Biological Variation Between People
Your lab results don’t just reflect disease or health. They also reflect natural fluctuations in your body and natural differences between you and other people. Scientists break this into two categories: within-individual variation (how much your own levels bounce around a personal set point from day to day or season to season) and between-individual variation (how much your personal set point differs from someone else’s).
On top of both of those sits analytical variation, the small amount of imprecision introduced every time a machine measures a sample. All three sources of variation stack on top of each other in every result you see on a lab report. A lab’s reference range is essentially an attempt to account for all of that variability at once, which is why a range built from one group of people on one machine will rarely match a range built from a different group on a different machine.
Demographics Shape the Range
For many tests, reference ranges change as a function of sex, age, and ethnicity. Labs commonly set separate ranges for males and females, and sometimes for different age groups, because hormone levels, kidney function markers, and blood counts genuinely differ across these categories. A lab serving a predominantly older patient population may see different baseline values than a lab attached to a university campus.
Genetic and environmental factors also play a role. Different communities may carry different average levels of certain markers due to diet, altitude, ancestry, or prevalence of specific conditions. Labs located in different regions sometimes adjust their ranges to reflect the healthy baseline of the people they actually serve, which contributes to the variation you notice when comparing results from two different facilities.
Units Can Make Ranges Look More Different Than They Are
Sometimes the ranges look wildly different because the labs are reporting in different units. The most common split is between conventional units (used widely in the United States) and SI units (used internationally and in some U.S. academic centers). A blood glucose of 90 mg/dL and 5.0 mmol/L are the same value, just expressed differently. Calcium, triglycerides, and many other markers have their own conversion factors. If you’re comparing results from two labs and the numbers seem dramatically off, check the units listed next to each value before assuming something changed in your health.
Standardization Efforts and Their Limits
Organizations have worked to narrow these gaps. The CDC runs a certification program for testosterone testing, for instance, that requires participating labs to stay within 6.4% of the CDC’s own reference measurement. Labs that meet this standard are certified, which helps reduce (but doesn’t eliminate) variability in testosterone results across the country.
Similar harmonization projects exist for cholesterol, glucose, and a handful of other common tests. But for the vast majority of lab markers, no such program exists, and range differences persist. Even where standardization programs are in place, small biases between methods are tolerated, not erased.
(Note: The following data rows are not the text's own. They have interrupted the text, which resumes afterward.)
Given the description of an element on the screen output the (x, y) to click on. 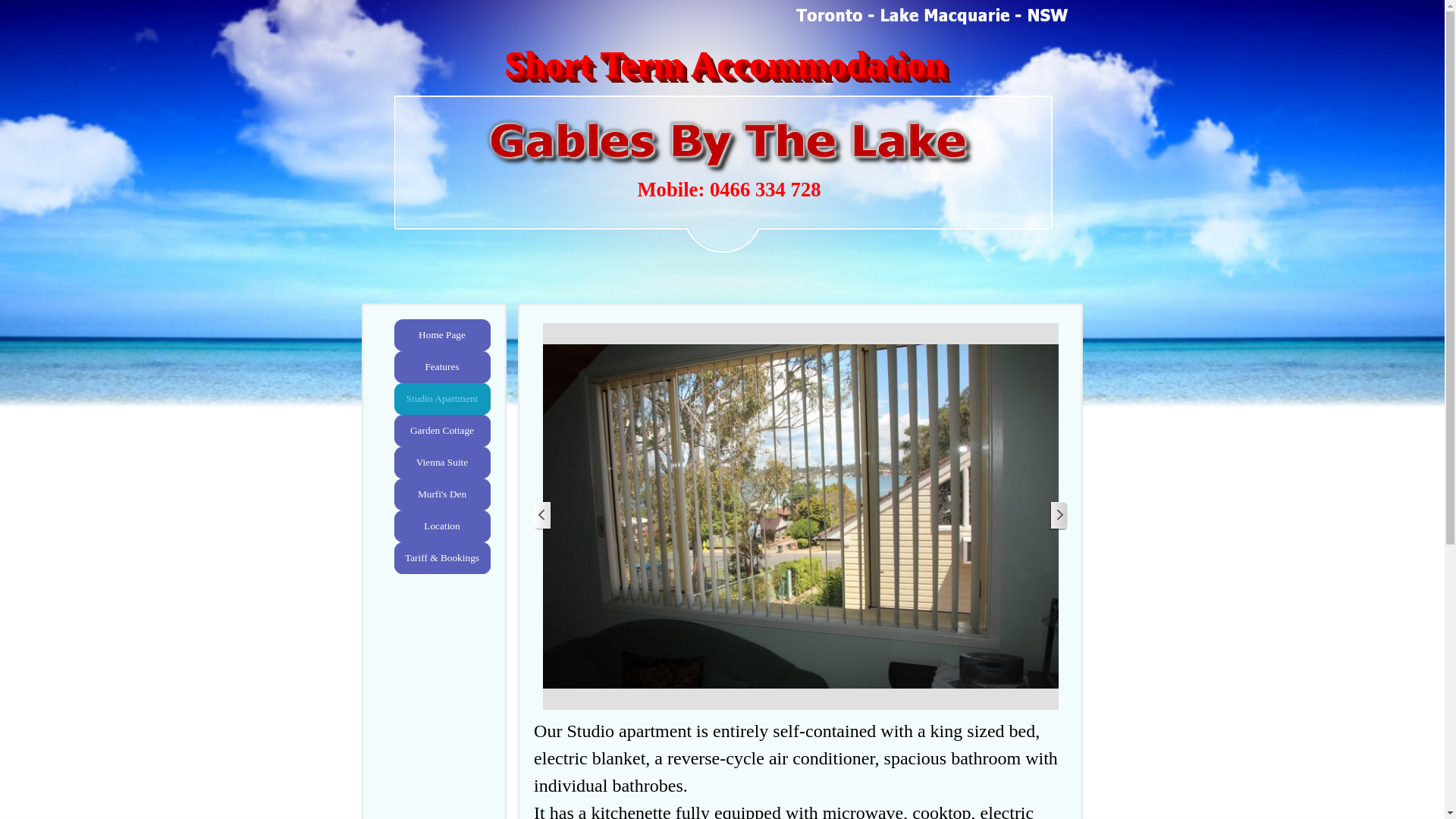
Murfi's Den Element type: text (441, 494)
Tariff & Bookings Element type: text (441, 558)
Home Page Element type: text (441, 335)
Vienna Suite Element type: text (441, 462)
Location Element type: text (441, 526)
Features Element type: text (441, 366)
Garden Cottage Element type: text (441, 430)
Studio Apartment Element type: text (441, 398)
Given the description of an element on the screen output the (x, y) to click on. 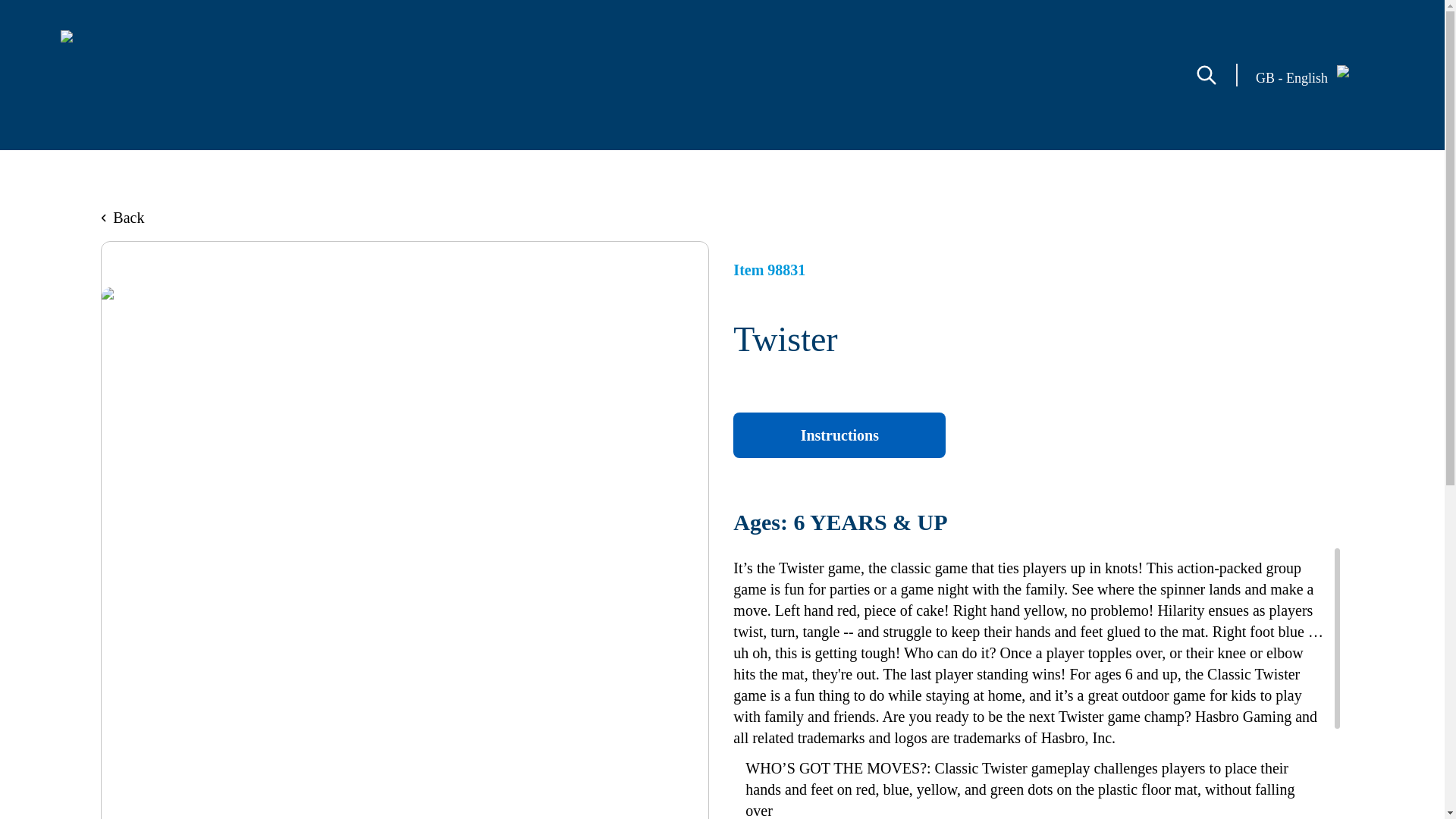
GB - English (1319, 74)
Instructions (838, 434)
Given the description of an element on the screen output the (x, y) to click on. 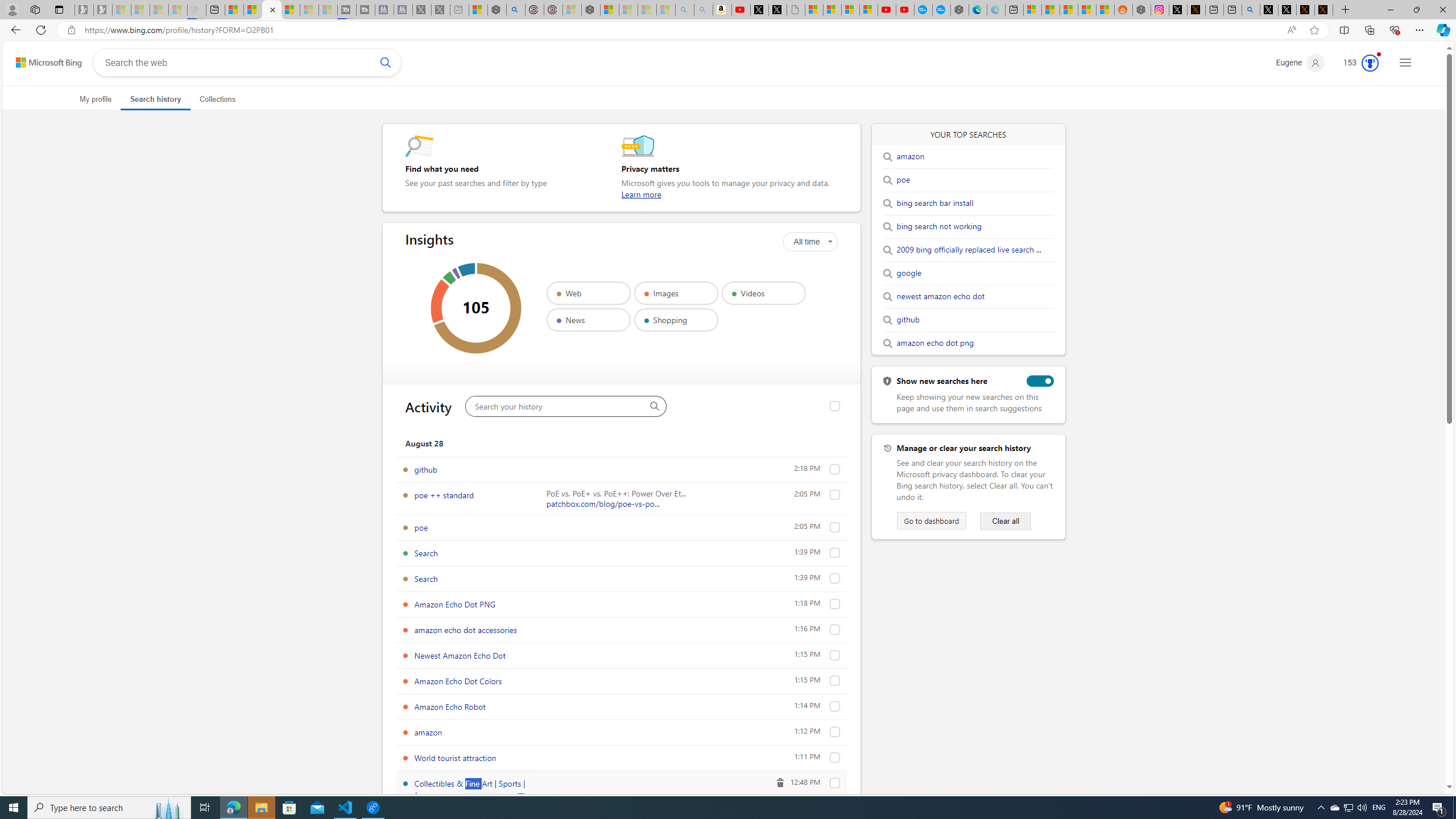
Search - Search History (271, 9)
Newest Amazon Echo Dot (459, 655)
google (908, 273)
Collectibles & Fine Art | Sports | Jerseys (834, 782)
Settings and quick links (1404, 62)
Go to dashboard (931, 520)
Microsoft Rewards 153 (1356, 62)
GitHub (@github) / X (1287, 9)
Untitled (795, 9)
Amazon Echo Dot PNG (834, 603)
Given the description of an element on the screen output the (x, y) to click on. 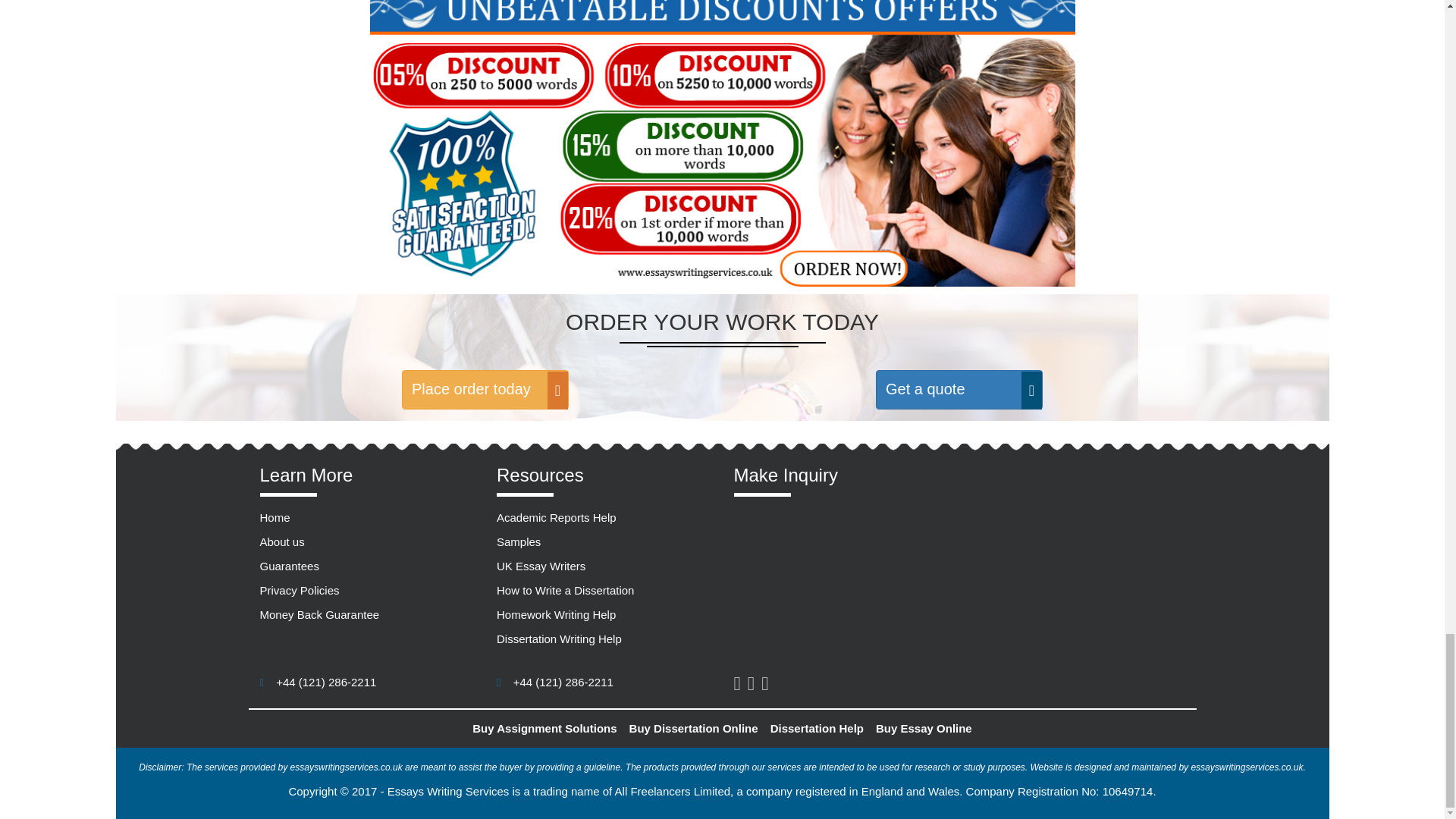
Get a quote (959, 389)
Home (274, 517)
Place order today (485, 389)
About us (281, 541)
What This Means for Your Results
If you’re tracking a value over time, getting your blood drawn at the same lab each time gives you the most consistent picture. Comparing a result from lab A against a reference range from lab B can be misleading, because the number your body produced and the range it’s being judged against were generated under different conditions.
A result that falls just outside the reference range is not automatically a sign of disease. Remember that 5% of healthy people fall outside any given range by design. What matters more than a single borderline number is the trend over time, your symptoms, and the full context of your health. If your value is flagged as high or low but sits close to the cutoff, the difference between labs’ ranges may be larger than the difference between your result and “normal.”